Говорю я это и не верю себе ни в грош. М. б. мне свобода не нужна. М. б. нужно мне кончать гимназию. <...>
К июню научимся английские книги читать, лодку достанем. Май на лодке, июнь и вообще лето где-ниб. в глуби Кавказа, денег бы насобрать и марш туда! А чтобы денег насобрать — работать нужно. Как, где, что? Не знаю. Но знаю, что не пропадем. Только заранее нужно теоретически поставить вопрос, когда, от каких причин возникает обыденность, скука, сознание взаимной ненужности, как пропадает та таинственность (я готов сказать: поэтичность) отношений, без которой(ых) такие люди, как мы с Машей, не можем ничего создать, не можем ни любить, ни ненавидеть... Мы хотим обмана, незнания, если обман и незнание дают счастье. <...> Как же достичь этого лучшим манером? 1) Не быть вместе. Т. е. занять бóльшую часть дня отдельной работой. Вместе больше работать, чем беседовать. Жить отдельно <...> Обедов не устраивать. Домашний обед — фи! Совсем как Клюге с Геккер... Молоко, какао, яйца, колбаса — мало ли что? Лишь бы не было кастрюль, салфеток, солонок и др. дряни... Это первый путь к порабощенью.
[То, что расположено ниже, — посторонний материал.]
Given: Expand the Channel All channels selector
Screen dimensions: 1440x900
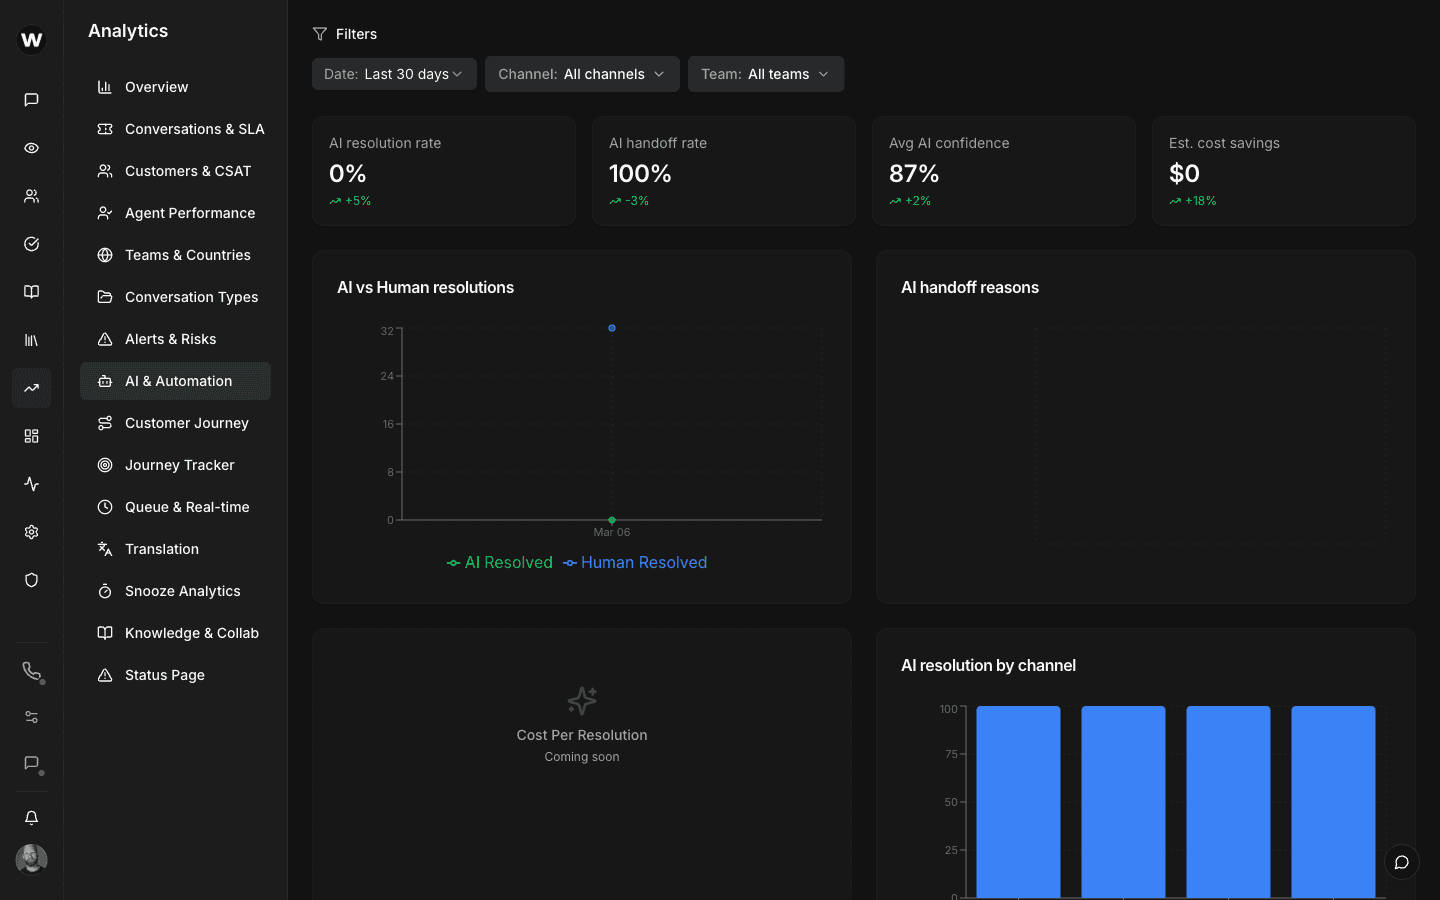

Я уверен, что какой-нб. кофейник — гораздо больше мешает двум людям порвать свою постылую жизнь, чем боязнь сплетен, сознание долга <...> Долой эти кофейники, эти чашки, полочки, карточки, рамочки, амурчики на стенках. Вообще, все лишнее и ненужное! Смешно! <…>
_________
Только что кончил П. Бурже «Трагическую идиллию». Первый и, надеюсь, последний роман этого автора я читал. Читал я его с такими перерывами, [что] теперь, одолевая конец, вряд [ли] бы мог рассказать начало. Впечатление, однако, я получил цельное и очень определенное. Очень наблюдательный человек, умный, образованный — Бурже абсолютно не художник. Всякое лицо появляется у него на сцену готовым, известным нам досконально, и это знание мы получаем не из поступков героев, а из разглагольствований автора. Они, эти заранее приготовленные фигуры, дергаются потом автором за привешенные к ним ниточки, и ни одного их качества, ни одной стороны их характера мы из этих их движений не познаем. Художественного восприятия нет, а есть только холодное научное понимание. При том же Бурже нисколько не скрывает, почему он дернул именно эту веревочку, он считает своим долгом объяснять каждое свое «дерновение»... «Пьер, говорит он, поступил так-то и так-то, потому что все натуры такого рода, когда с ними случается тó-то, делают так-то». Сколько измышления, сколько выдуманности и холодности в таких объяснениях, в таком выставлении напоказ своей художественно[й] лаборатории. Мыслить образами — да разве можно художнику без этого! Да будь ты хоть распреумный человек, но если ты не можешь познать вещь иначе, как через длинную логическую цепь доказательств, произведение твое никогда не заставит нас вздрогнуть и замирать от восторга, никогда не вызовет слезы на наших глазах... Сколько ума, наблюдательности вложил Бурже в свой роман... Каждое слово его — показывает необыкновенную вдумчивость, каждое лицо его — как живое стоит перед нами. Но жило оно до тех пор как Бурже ввел его в свой роман, чуть оно попало сюда, чуть он перестал говорить о своих героях, а пустил их на свободу жить — он не сумел стать в стороне от них да и смотреть, что из этого выйдет.